Every line below from the one containing "Given: Select the Private" through the one containing "Focus the Search installed extensions field" is to be printed exactly, with the pictures omitted.

**Given records:**
········

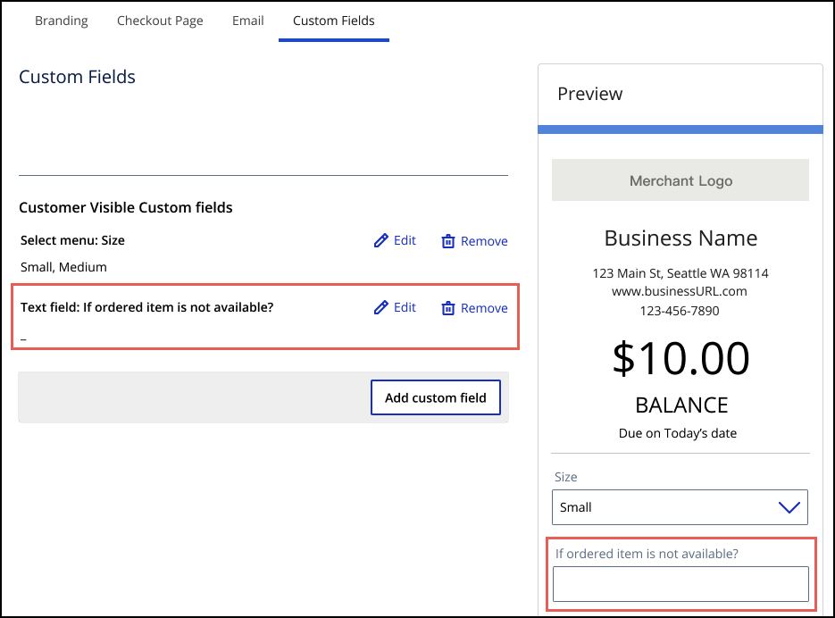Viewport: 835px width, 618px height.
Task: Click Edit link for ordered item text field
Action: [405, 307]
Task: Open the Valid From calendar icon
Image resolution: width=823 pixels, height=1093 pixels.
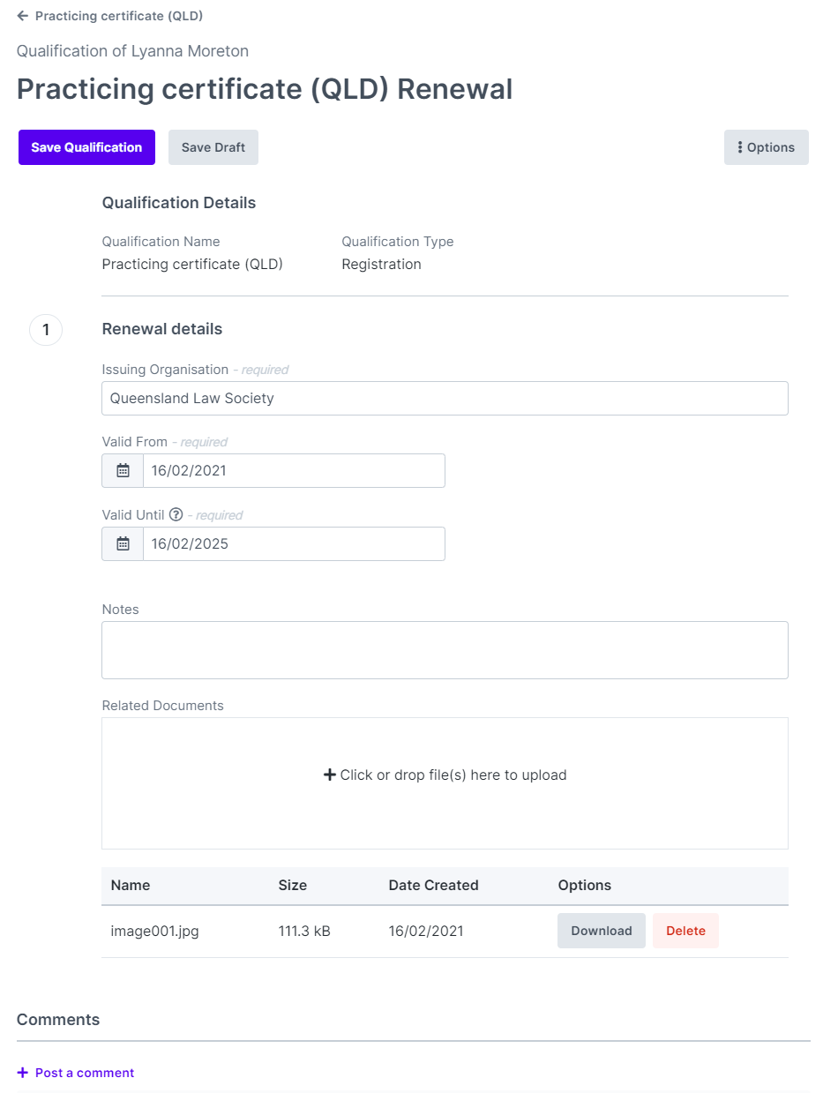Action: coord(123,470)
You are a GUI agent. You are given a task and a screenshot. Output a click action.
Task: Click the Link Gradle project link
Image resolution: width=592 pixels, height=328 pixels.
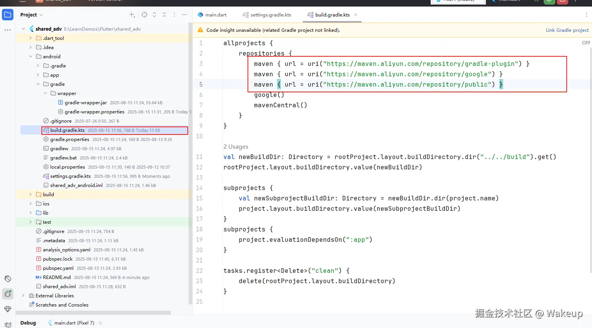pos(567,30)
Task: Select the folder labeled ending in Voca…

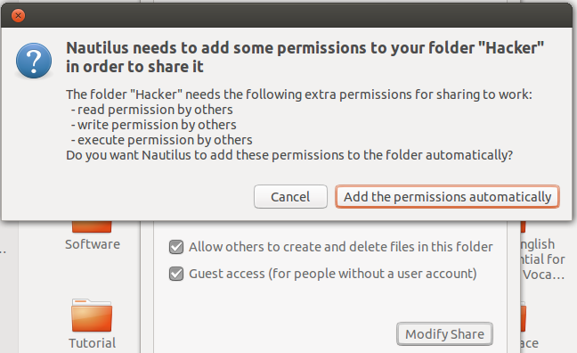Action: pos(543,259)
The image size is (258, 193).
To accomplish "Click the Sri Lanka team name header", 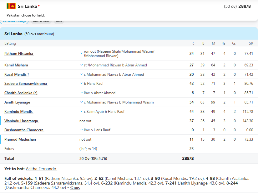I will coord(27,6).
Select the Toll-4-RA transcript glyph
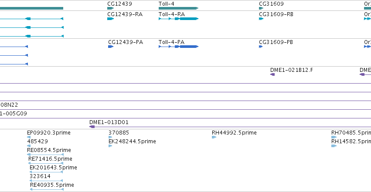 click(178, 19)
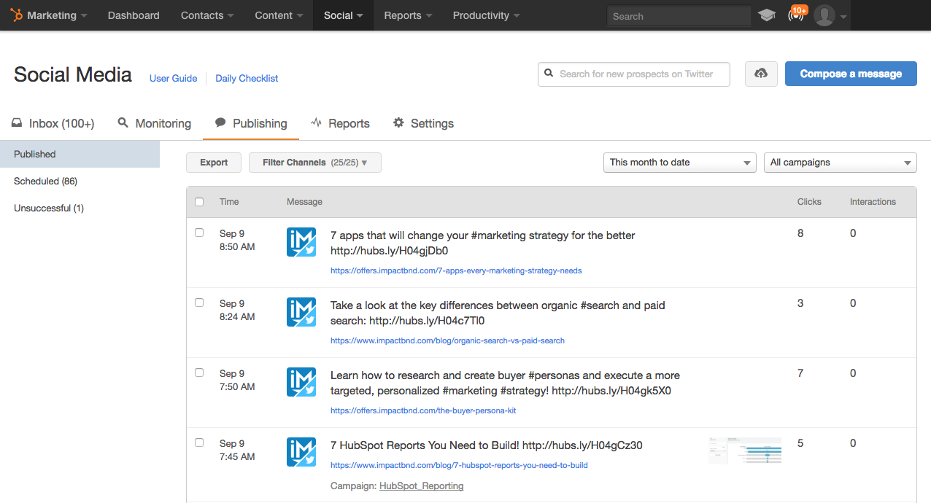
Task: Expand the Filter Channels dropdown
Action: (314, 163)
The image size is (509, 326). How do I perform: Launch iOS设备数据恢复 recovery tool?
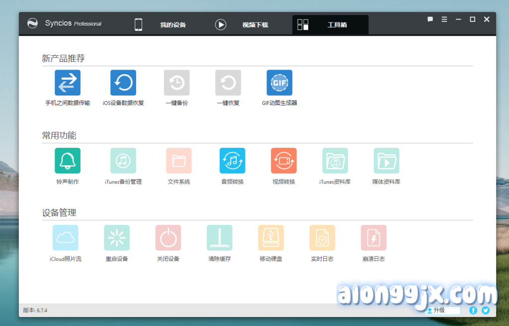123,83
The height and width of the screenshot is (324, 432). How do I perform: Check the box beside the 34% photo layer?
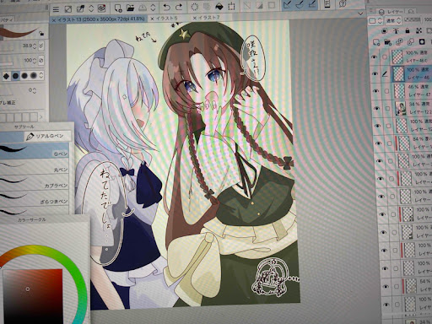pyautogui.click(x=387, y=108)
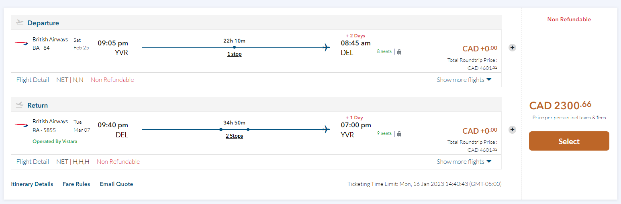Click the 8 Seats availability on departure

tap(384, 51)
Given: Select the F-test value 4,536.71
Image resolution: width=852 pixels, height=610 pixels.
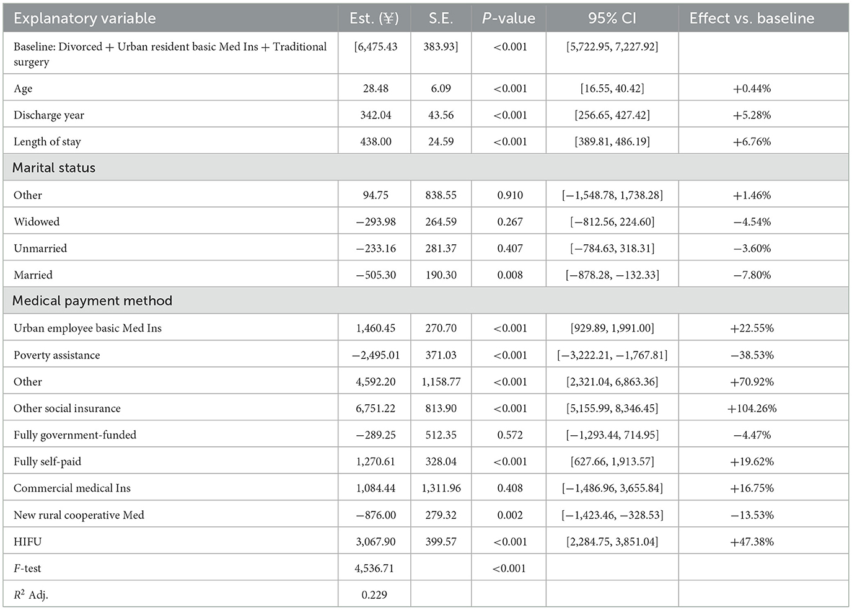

········

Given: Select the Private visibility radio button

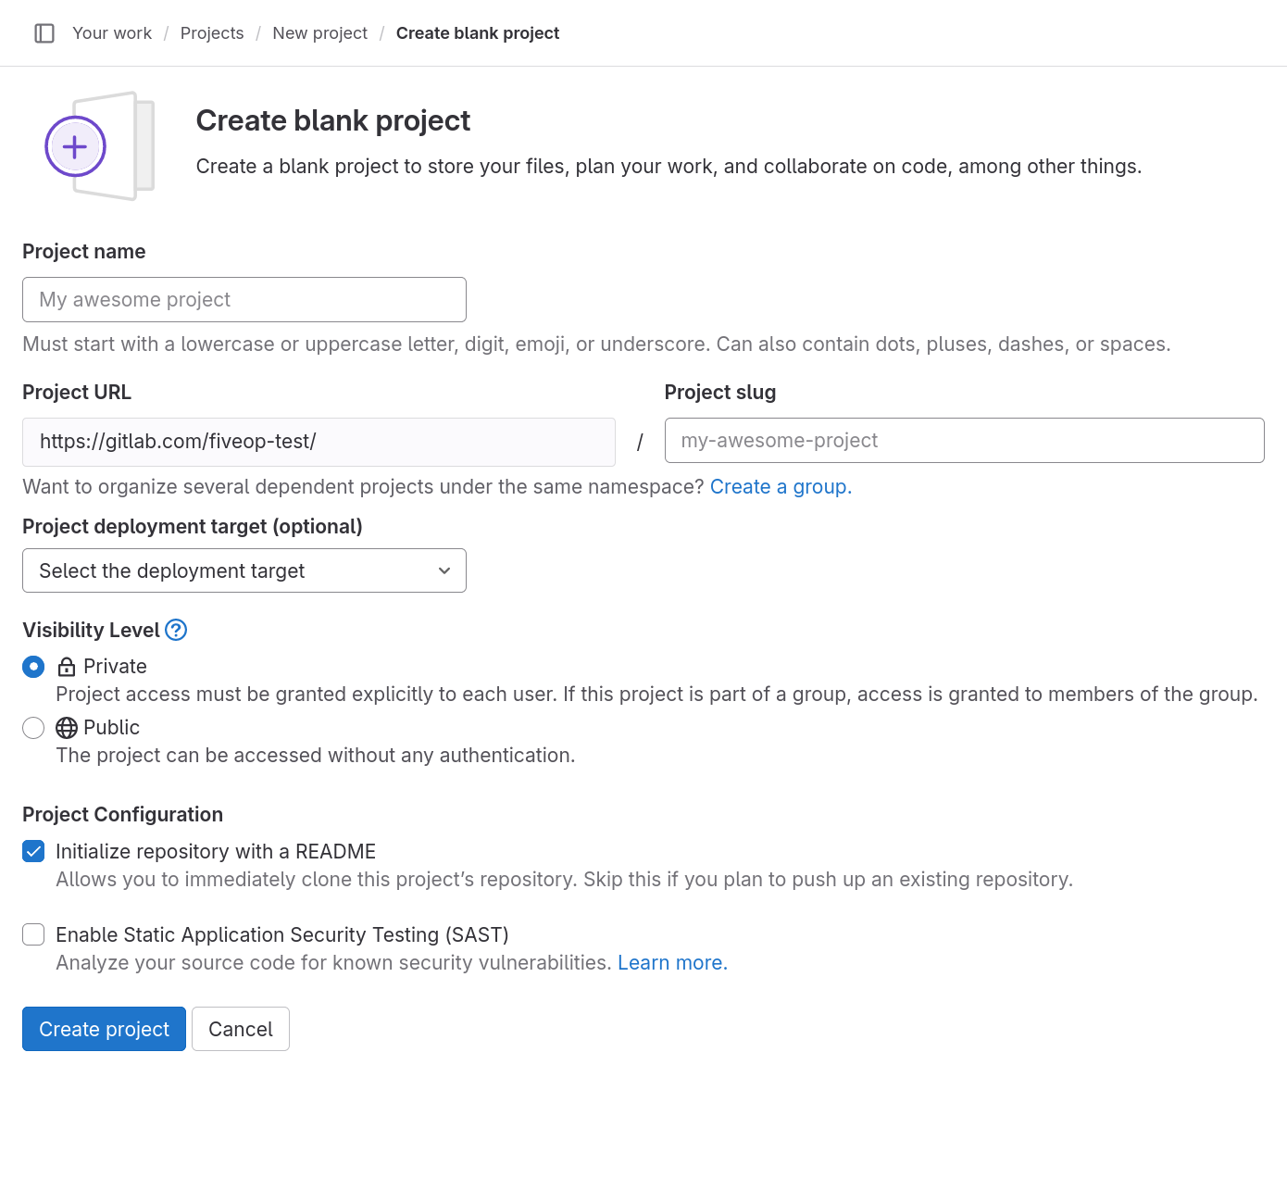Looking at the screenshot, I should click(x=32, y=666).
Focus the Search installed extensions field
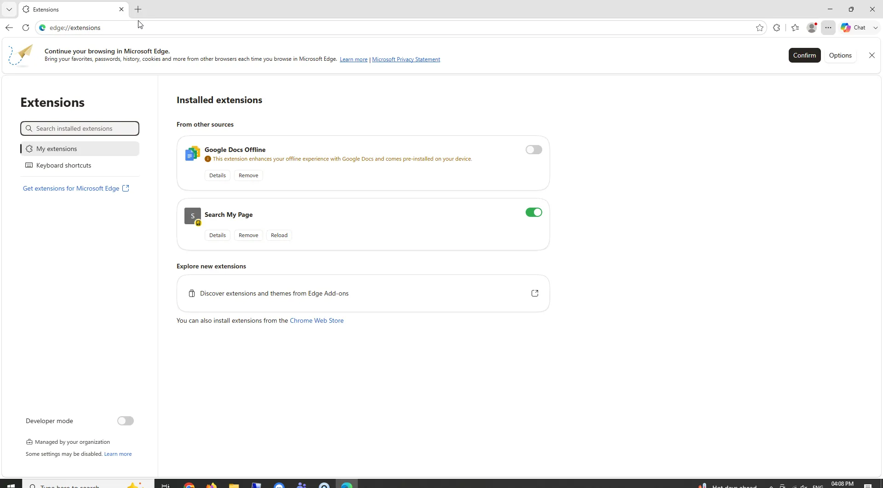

········

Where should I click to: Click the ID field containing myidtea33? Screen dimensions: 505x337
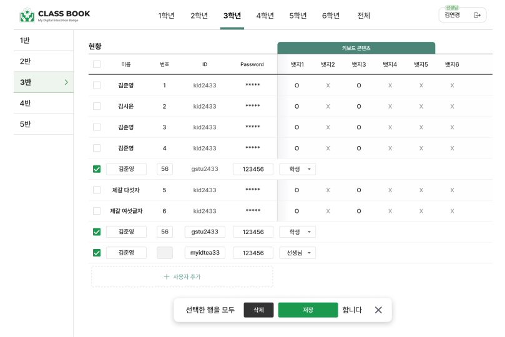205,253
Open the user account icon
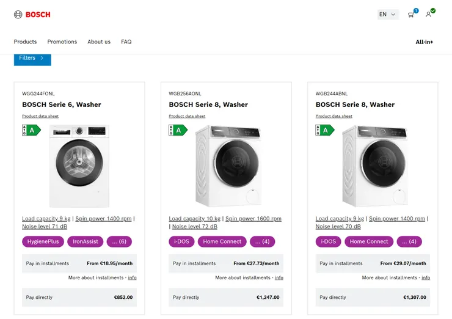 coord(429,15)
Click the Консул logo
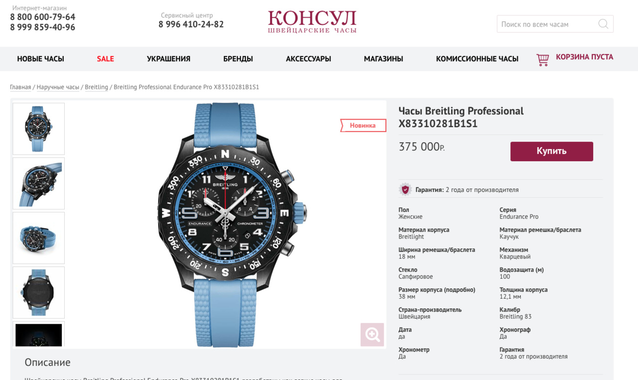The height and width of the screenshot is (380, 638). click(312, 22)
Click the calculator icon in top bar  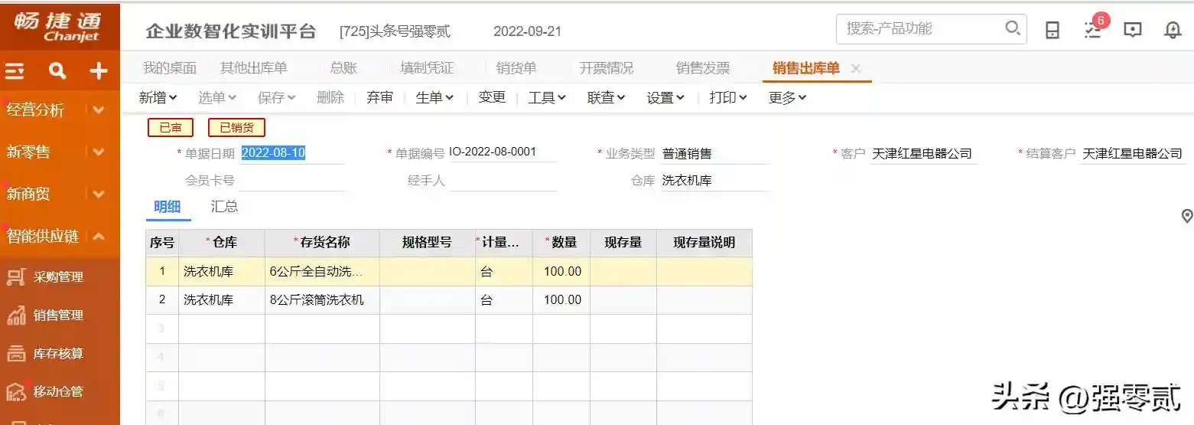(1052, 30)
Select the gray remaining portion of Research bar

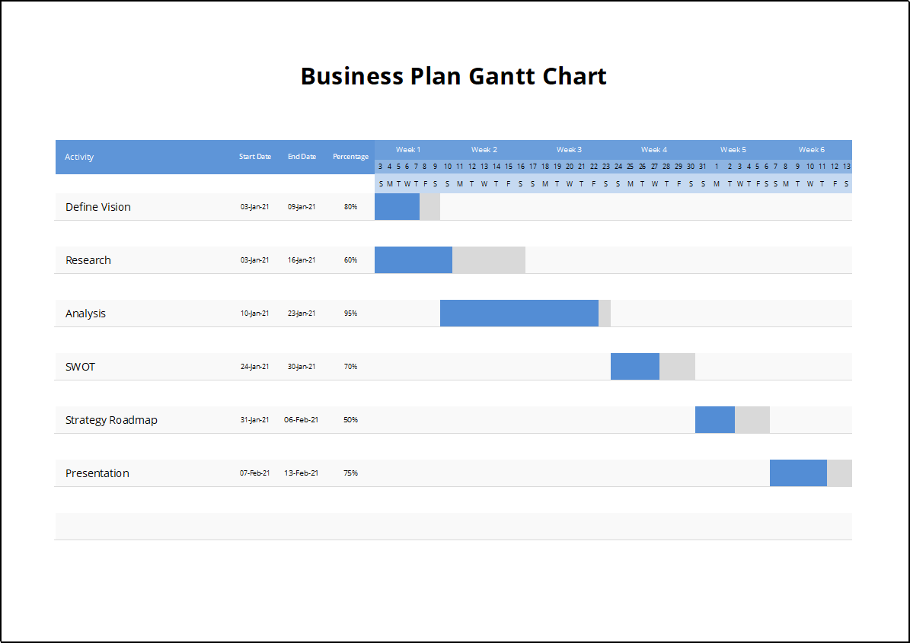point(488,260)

········

**Answer below:**
Given: Select the Private visibility radio button

Looking at the screenshot, I should click(x=32, y=666).
Focus the Search installed extensions field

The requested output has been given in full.